## [DESCRIPTION OF THE TASK]
Return each line of the material verbatim.

******************************

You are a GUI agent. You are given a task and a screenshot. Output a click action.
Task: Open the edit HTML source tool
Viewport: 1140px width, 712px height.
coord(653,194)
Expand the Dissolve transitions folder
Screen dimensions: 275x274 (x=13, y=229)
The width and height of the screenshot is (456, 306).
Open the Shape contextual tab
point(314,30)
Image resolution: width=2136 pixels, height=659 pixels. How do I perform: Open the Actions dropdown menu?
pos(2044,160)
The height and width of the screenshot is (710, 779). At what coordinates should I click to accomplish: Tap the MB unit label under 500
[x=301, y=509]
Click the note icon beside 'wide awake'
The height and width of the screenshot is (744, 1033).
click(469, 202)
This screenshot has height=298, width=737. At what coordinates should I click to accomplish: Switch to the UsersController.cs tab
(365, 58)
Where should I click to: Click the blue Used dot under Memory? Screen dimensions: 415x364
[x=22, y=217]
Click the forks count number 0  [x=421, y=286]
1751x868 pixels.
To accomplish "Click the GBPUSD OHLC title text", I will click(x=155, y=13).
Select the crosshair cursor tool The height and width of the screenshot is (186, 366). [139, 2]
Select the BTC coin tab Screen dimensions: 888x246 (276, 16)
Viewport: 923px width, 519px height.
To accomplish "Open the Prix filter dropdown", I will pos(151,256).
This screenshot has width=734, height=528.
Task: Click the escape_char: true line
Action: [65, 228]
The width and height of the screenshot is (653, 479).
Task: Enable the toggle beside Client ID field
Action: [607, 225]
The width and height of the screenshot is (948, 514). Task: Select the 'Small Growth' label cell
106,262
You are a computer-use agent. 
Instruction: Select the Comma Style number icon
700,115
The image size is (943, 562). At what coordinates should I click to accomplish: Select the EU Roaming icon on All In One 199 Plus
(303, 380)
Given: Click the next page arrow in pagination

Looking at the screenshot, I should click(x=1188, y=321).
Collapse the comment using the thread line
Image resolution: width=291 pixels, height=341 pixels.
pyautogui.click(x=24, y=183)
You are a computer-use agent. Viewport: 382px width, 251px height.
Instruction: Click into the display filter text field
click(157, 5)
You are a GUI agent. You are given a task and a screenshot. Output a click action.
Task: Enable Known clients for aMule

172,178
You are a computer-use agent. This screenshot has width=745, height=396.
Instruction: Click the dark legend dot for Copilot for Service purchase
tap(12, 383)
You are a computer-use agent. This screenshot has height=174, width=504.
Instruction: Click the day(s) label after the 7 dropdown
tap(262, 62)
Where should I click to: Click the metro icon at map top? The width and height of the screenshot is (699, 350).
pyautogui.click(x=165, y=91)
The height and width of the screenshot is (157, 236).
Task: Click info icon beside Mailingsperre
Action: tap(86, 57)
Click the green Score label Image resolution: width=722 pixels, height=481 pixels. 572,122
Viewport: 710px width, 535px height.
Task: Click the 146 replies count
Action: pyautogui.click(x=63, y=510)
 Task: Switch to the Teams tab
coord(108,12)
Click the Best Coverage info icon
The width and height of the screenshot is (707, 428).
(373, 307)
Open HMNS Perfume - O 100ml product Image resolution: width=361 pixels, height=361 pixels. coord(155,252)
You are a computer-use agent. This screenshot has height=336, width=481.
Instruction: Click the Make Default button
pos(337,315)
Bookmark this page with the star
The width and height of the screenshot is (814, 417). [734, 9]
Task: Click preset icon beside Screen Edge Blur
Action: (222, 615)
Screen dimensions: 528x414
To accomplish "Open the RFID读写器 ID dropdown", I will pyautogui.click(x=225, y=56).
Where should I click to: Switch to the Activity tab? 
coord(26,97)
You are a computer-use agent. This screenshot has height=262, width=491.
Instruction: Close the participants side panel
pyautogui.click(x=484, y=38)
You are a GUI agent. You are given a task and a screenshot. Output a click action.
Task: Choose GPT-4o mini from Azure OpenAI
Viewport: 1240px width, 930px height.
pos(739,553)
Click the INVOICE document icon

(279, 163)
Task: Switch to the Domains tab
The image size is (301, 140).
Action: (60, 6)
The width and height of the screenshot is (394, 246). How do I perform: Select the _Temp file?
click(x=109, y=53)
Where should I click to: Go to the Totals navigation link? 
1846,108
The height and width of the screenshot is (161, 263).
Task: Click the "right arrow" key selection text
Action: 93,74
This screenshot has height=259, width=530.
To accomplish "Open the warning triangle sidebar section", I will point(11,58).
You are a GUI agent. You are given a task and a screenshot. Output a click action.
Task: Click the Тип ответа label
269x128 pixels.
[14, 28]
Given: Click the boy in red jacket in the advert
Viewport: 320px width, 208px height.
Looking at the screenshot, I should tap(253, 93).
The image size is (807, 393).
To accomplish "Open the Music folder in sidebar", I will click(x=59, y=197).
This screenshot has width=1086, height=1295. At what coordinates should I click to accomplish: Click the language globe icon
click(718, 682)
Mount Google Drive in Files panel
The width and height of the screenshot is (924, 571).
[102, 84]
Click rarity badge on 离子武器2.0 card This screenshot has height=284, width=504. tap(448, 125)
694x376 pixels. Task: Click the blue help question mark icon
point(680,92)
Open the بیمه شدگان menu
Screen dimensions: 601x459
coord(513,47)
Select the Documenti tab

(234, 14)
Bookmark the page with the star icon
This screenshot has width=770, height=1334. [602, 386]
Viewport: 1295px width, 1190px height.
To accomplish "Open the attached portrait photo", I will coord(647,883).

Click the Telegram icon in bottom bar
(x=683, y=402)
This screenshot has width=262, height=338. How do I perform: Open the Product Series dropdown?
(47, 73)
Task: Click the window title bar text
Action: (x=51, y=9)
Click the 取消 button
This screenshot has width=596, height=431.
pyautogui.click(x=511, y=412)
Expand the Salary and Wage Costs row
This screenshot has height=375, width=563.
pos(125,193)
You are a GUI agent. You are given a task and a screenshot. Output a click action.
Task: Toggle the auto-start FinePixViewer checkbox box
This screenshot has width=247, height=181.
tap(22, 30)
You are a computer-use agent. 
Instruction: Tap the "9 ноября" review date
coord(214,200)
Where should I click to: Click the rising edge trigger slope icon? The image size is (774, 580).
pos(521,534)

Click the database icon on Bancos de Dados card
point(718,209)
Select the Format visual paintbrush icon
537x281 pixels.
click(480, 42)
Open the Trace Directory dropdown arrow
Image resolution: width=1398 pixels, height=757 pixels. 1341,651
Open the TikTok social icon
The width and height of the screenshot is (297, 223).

******************************

## [TASK RESPONSE]
You are a GUI agent. You are given a task and a screenshot. Output a click action.
Task: Open the edit HTML source tool
Viewport: 1140px width, 712px height.
coord(653,194)
Expand the Dissolve transitions folder
Screen dimensions: 275x274 (x=13, y=229)
The width and height of the screenshot is (456, 306).
Open the Shape contextual tab
point(314,30)
Image resolution: width=2136 pixels, height=659 pixels. How do I perform: Open the Actions dropdown menu?
pos(2044,160)
The height and width of the screenshot is (710, 779). At what coordinates should I click to accomplish: Tap the MB unit label under 500
[x=301, y=509]
Click the note icon beside 'wide awake'
The height and width of the screenshot is (744, 1033).
click(469, 202)
This screenshot has height=298, width=737. At what coordinates should I click to accomplish: Switch to the UsersController.cs tab
(365, 58)
Where should I click to: Click the blue Used dot under Memory? Screen dimensions: 415x364
[x=22, y=217]
Click the forks count number 0  [x=421, y=286]
1751x868 pixels.
To accomplish "Click the GBPUSD OHLC title text", I will click(x=155, y=13).
Select the crosshair cursor tool The height and width of the screenshot is (186, 366). [139, 2]
Select the BTC coin tab Screen dimensions: 888x246 (276, 16)
Viewport: 923px width, 519px height.
To accomplish "Open the Prix filter dropdown", I will pos(151,256).
This screenshot has width=734, height=528.
Task: Click the escape_char: true line
Action: [65, 228]
The width and height of the screenshot is (653, 479).
Task: Enable the toggle beside Client ID field
Action: [607, 225]
The width and height of the screenshot is (948, 514). Task: Select the 'Small Growth' label cell
106,262
You are a computer-use agent. 
Instruction: Select the Comma Style number icon
700,115
The image size is (943, 562). At what coordinates should I click to accomplish: Select the EU Roaming icon on All In One 199 Plus
(303, 380)
Given: Click the next page arrow in pagination

Looking at the screenshot, I should click(x=1188, y=321).
Collapse the comment using the thread line
Image resolution: width=291 pixels, height=341 pixels.
pyautogui.click(x=24, y=183)
You are a computer-use agent. Viewport: 382px width, 251px height.
Instruction: Click into the display filter text field
click(157, 5)
You are a GUI agent. You are given a task and a screenshot. Output a click action.
Task: Enable Known clients for aMule

172,178
You are a computer-use agent. This screenshot has width=745, height=396.
Instruction: Click the dark legend dot for Copilot for Service purchase
tap(12, 383)
You are a computer-use agent. This screenshot has height=174, width=504.
Instruction: Click the day(s) label after the 7 dropdown
tap(262, 62)
Where should I click to: Click the metro icon at map top? The width and height of the screenshot is (699, 350).
pyautogui.click(x=165, y=91)
The height and width of the screenshot is (157, 236).
Task: Click info icon beside Mailingsperre
Action: tap(86, 57)
Click the green Score label Image resolution: width=722 pixels, height=481 pixels. 572,122
Viewport: 710px width, 535px height.
Task: Click the 146 replies count
Action: pyautogui.click(x=63, y=510)
 Task: Switch to the Teams tab
coord(108,12)
Click the Best Coverage info icon
The width and height of the screenshot is (707, 428).
(373, 307)
Open HMNS Perfume - O 100ml product Image resolution: width=361 pixels, height=361 pixels. coord(155,252)
You are a computer-use agent. This screenshot has height=336, width=481.
Instruction: Click the Make Default button
pos(337,315)
Bookmark this page with the star
The width and height of the screenshot is (814, 417). [734, 9]
Task: Click preset icon beside Screen Edge Blur
Action: (222, 615)
Screen dimensions: 528x414
To accomplish "Open the RFID读写器 ID dropdown", I will pyautogui.click(x=225, y=56).
Where should I click to: Switch to the Activity tab? 
coord(26,97)
You are a computer-use agent. This screenshot has height=262, width=491.
Instruction: Close the participants side panel
pyautogui.click(x=484, y=38)
You are a GUI agent. You are given a task and a screenshot. Output a click action.
Task: Choose GPT-4o mini from Azure OpenAI
Viewport: 1240px width, 930px height.
pos(739,553)
Click the INVOICE document icon

(279, 163)
Task: Switch to the Domains tab
The image size is (301, 140).
Action: (60, 6)
The width and height of the screenshot is (394, 246). How do I perform: Select the _Temp file?
click(x=109, y=53)
Where should I click to: Go to the Totals navigation link? 
1846,108
The height and width of the screenshot is (161, 263).
Task: Click the "right arrow" key selection text
Action: 93,74
This screenshot has height=259, width=530.
To accomplish "Open the warning triangle sidebar section", I will point(11,58).
You are a GUI agent. You are given a task and a screenshot. Output a click action.
Task: Click the Тип ответа label
269x128 pixels.
[14, 28]
Given: Click the boy in red jacket in the advert
Viewport: 320px width, 208px height.
Looking at the screenshot, I should tap(253, 93).
The image size is (807, 393).
To accomplish "Open the Music folder in sidebar", I will click(x=59, y=197).
This screenshot has width=1086, height=1295. At what coordinates should I click to accomplish: Click the language globe icon
click(718, 682)
Mount Google Drive in Files panel
The width and height of the screenshot is (924, 571).
[102, 84]
Click rarity badge on 离子武器2.0 card This screenshot has height=284, width=504. tap(448, 125)
694x376 pixels. Task: Click the blue help question mark icon
point(680,92)
Open the بیمه شدگان menu
Screen dimensions: 601x459
coord(513,47)
Select the Documenti tab

(234, 14)
Bookmark the page with the star icon
This screenshot has width=770, height=1334. [602, 386]
Viewport: 1295px width, 1190px height.
To accomplish "Open the attached portrait photo", I will coord(647,883).

Click the Telegram icon in bottom bar
(x=683, y=402)
This screenshot has width=262, height=338. How do I perform: Open the Product Series dropdown?
(47, 73)
Task: Click the window title bar text
Action: (x=51, y=9)
Click the 取消 button
This screenshot has width=596, height=431.
pyautogui.click(x=511, y=412)
Expand the Salary and Wage Costs row
This screenshot has height=375, width=563.
pos(125,193)
You are a GUI agent. You are given a task and a screenshot. Output a click action.
Task: Toggle the auto-start FinePixViewer checkbox box
This screenshot has width=247, height=181.
tap(22, 30)
You are a computer-use agent. 
Instruction: Tap the "9 ноября" review date
coord(214,200)
Where should I click to: Click the rising edge trigger slope icon? The image size is (774, 580).
pos(521,534)

Click the database icon on Bancos de Dados card
point(718,209)
Select the Format visual paintbrush icon
537x281 pixels.
click(480, 42)
Open the Trace Directory dropdown arrow
Image resolution: width=1398 pixels, height=757 pixels. 1341,651
Open the TikTok social icon
The width and height of the screenshot is (297, 223).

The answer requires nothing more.